New Jersey IPM Report, 2020

NEERA meeting: May 12, 2020

Submitted by: George Hamilton

Current Situation: The IPM programs coordinated by Rutgers Cooperative Extension encompassed production agriculture in the areas of blueberries, nurseries, greenhouses, tree fruit, and vegetables. Research conducted by faculty and staff connected to these various programs is helping to increase the adoption of IPM and at the same time reduce our reliance on pesticides as the sole pest management tool being used. During 2019/2020 work was done to develop management strategies for use against the brown marmorated stink bug in vegetables, tree fruit and grapes, the spotted wing drosophila in small fruits and blueberries and spotted lanternfly in wine grapes. In addition, the vegetable IPM program was able to impact more acreage through the use of their website that tracks weekly European corn borer, corn earworm population and brown marmorated stink bug changes in the state. Overall, IPM adoption in the state was seen on ~7,000 acres of blueberries, 500 acres of nursery stock, ten greenhouse acres, ~8,500 acres of peaches, ~2,500 acres of apples, and ~27,500 acres in vegetables (carrots, cole crops, high-tunnel tomato production, pumpkins, peppers, snap beans, staked tomatoes, sweet corn, and sweet potatoes) for a total of more than 60,000 acres.

EIPM Grant 2018/2020: This grant continues the coordination of IPM programming in New Jersey and the implementation of previously EIPM funded projects in the IPM Implementation in Specialty Crops emphasis area. The project’s overall goals are to increase IPM awareness and adoption in NJ by continuing to conduct annual advisory meetings with stakeholders, represent NJ on state and regional committees, respond to IPM-related inquires, and coordinate and report on state/institutional activities. The goals of the IPM Implementation in Specialty Crops emphasis area project are to l) integrate validated pest management research results into a delivery program, train growers and seasonal field scouts in pest monitoring methods, reduce insecticide use, optimize the use of reduced risk practices, and reduce excessive use of fertilizers in grapes, 2) expand a pilot IPM program begun in 2012 for grapes, to further develop the various tactics utilized by the program, train growers and seasonal field scouts in pest monitoring methods, and expand the statewide acreage impacted 3) Evaluation of pesticide residues from beehives present in commercial blueberry fields, 4) Help support the activities of the Rutgers Plant Diagnostic Center, and 5) Provide educational opportunities and training residents and employees in several Urban Housing Authorities facilities to increase knowledge and adoption of IPM in urban settings.

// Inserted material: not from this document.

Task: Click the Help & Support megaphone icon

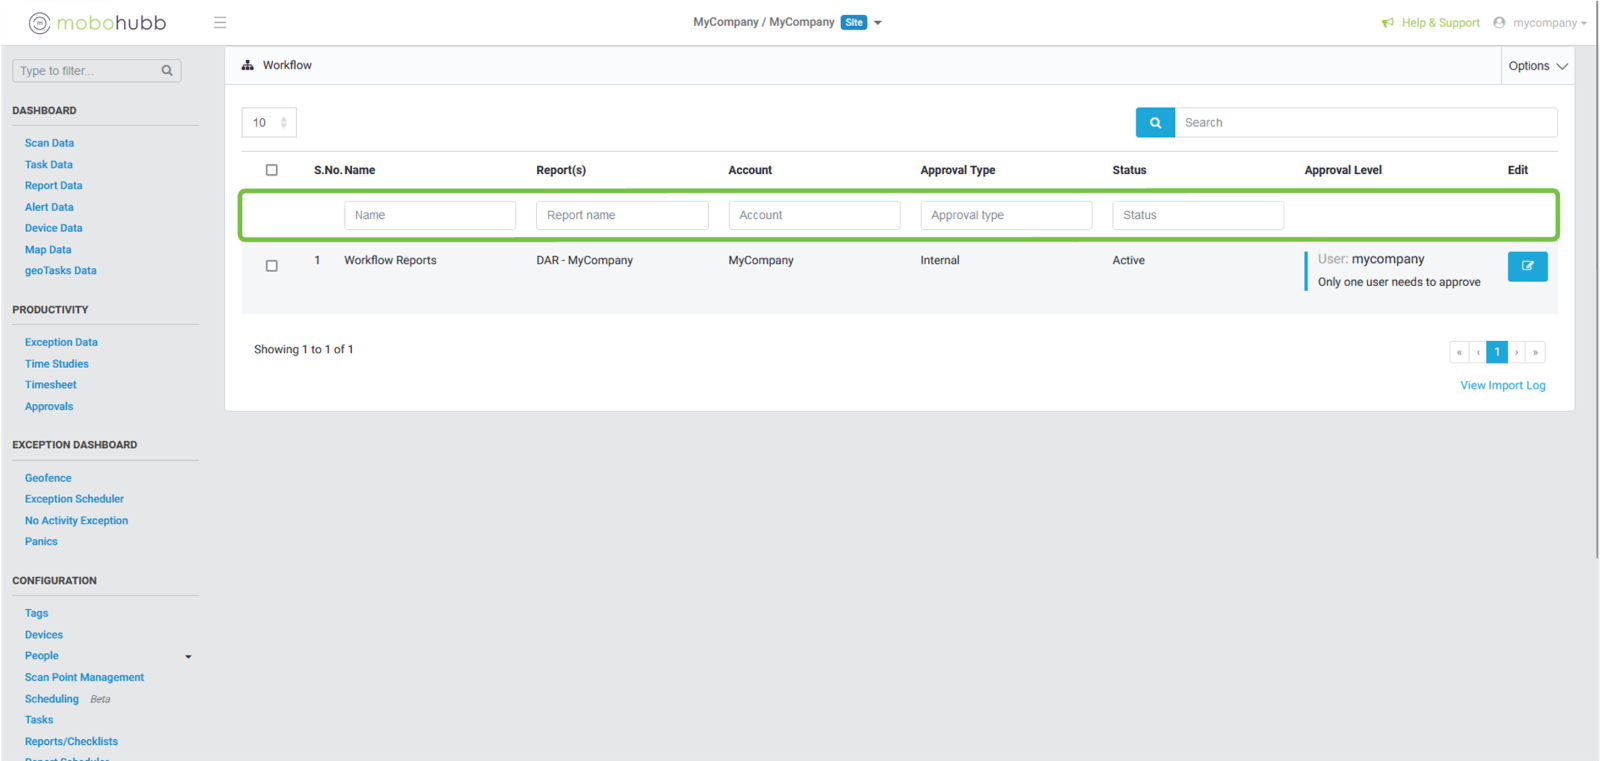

Management of the Brown Marmorated Stink Bug: Since its introduction into the US in the 1990’s, the brown marmorated stink bug has been detected and or established populations in over 40 states. In 2008 it became a severe pest of fruit, vegetables, field crops and ornamentals in mid-Atlantic state. Today it is a severe through the eastern US, and is becoming a severe pest in CA, OR and WA. Researchers (George Hamilton and Anne Nielsen) in New Jersey are involved in two multistate USDA funded projects to management this pest. The first is a 3-year project led by George Hamilton in NJ funded by the Specialty Crops Research Initiative program. The second is a 5- year project led by Anne Nielsen funded by the USDA ARS Areawide Pest Management Initiative.

Management of the Spotted Wing Drosophila: Following the spread of the spotted wing drosophila from the west coast to the east coast in 2011, this insect has become a severe pest of blueberries, grapes and other small fruit. Because of this growers are require the use of multiple insecticides sprayed multiple times during the season to manage it. Researchers (Anne Nielsen, Dean Polk and Cesar Rodriguez-Saona) in New Jersey are involved in USDA SCRI funded projects to management this pest.

Multistate collaborations: The New Jersey program maintains collaborations with extension and research personnel in Pennsylvania, Delaware, Maryland and New York on a variety of projects including the management of BMSB and spotted wing drosophila.

IPM Impacts: 1) Overall, growers are better able to monitor for BMSB and SWD allowing them to make better pest management decisions, 2) Conventional growers are using less insecticides to manage BMSB in fruit and vegetable crops; 3) Increased number of grape growers are enrolled in the grape IPM program when compared to previous years, 4) blueberry and bee keepers have a better idea of the pesticide found in bee hives in NJ blueberry fields, 5) residents and employee in urban housing authorities have an better understanding of IPM in the faculties, and 6) Commercial applicators, farmer and the general public are making better management decisions based on proper pest identifications due to the activities of the Rutgers Plant Diagnostic Center.